→ EXERCISE DATA:
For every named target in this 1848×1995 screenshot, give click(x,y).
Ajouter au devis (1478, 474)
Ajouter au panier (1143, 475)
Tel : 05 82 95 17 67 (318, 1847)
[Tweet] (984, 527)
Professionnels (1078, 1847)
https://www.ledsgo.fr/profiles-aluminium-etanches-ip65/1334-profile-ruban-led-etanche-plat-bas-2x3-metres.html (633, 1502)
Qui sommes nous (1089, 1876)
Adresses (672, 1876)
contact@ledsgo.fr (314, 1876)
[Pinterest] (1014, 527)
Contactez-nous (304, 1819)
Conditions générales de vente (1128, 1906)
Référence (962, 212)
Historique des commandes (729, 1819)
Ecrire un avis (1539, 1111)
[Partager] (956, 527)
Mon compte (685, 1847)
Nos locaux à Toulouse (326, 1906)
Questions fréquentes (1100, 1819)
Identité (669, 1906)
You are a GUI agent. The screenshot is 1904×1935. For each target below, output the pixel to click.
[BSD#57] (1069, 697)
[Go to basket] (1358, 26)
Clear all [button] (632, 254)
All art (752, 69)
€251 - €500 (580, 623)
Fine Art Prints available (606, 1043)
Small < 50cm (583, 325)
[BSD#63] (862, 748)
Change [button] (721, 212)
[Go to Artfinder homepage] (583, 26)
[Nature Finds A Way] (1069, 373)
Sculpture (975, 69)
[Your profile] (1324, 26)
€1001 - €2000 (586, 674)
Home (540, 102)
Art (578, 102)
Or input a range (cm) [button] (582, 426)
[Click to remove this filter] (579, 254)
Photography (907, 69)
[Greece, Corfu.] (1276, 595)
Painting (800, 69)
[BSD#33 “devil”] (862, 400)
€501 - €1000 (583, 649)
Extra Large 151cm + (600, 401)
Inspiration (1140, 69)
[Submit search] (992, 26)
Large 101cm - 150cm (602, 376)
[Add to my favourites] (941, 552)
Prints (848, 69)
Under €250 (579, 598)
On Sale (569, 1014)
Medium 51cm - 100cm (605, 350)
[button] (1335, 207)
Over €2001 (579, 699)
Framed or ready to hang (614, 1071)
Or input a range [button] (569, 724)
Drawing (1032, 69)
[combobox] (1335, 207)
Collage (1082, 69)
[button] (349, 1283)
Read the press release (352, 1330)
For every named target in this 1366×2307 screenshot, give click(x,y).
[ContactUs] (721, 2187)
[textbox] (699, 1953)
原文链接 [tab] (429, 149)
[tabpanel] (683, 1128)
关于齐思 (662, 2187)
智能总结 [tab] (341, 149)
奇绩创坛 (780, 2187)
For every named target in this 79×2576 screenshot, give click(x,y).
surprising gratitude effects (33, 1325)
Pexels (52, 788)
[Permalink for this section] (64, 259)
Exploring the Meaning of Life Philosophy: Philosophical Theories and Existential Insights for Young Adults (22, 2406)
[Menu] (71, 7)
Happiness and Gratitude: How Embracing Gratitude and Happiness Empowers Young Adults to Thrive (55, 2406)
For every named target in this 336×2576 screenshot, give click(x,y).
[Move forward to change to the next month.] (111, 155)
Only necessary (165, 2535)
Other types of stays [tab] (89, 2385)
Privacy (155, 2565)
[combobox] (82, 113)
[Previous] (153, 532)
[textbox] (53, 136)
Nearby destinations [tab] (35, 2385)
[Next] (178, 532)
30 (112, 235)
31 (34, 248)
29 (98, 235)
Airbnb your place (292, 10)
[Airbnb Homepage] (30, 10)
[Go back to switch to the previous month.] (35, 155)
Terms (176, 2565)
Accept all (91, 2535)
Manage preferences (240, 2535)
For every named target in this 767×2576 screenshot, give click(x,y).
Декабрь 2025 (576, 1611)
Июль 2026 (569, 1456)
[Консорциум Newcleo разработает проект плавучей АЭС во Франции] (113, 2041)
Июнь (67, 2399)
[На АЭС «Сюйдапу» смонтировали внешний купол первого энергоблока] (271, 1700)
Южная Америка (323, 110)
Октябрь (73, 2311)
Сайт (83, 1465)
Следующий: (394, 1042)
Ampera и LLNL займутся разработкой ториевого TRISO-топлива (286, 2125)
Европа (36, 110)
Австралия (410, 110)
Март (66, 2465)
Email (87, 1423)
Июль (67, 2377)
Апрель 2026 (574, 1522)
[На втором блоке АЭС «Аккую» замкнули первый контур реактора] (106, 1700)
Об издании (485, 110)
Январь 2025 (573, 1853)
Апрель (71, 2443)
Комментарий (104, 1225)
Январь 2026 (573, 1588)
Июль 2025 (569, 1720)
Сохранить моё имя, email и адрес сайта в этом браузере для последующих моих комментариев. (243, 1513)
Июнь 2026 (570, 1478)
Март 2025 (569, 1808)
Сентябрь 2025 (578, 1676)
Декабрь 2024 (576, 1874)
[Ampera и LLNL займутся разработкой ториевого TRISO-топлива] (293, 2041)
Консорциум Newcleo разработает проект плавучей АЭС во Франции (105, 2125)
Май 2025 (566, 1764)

→ TASK BRIEF: With no other words, report how many lines in the entries hold the string "month".

→ OUTPUT OF THE EXERCISE: 2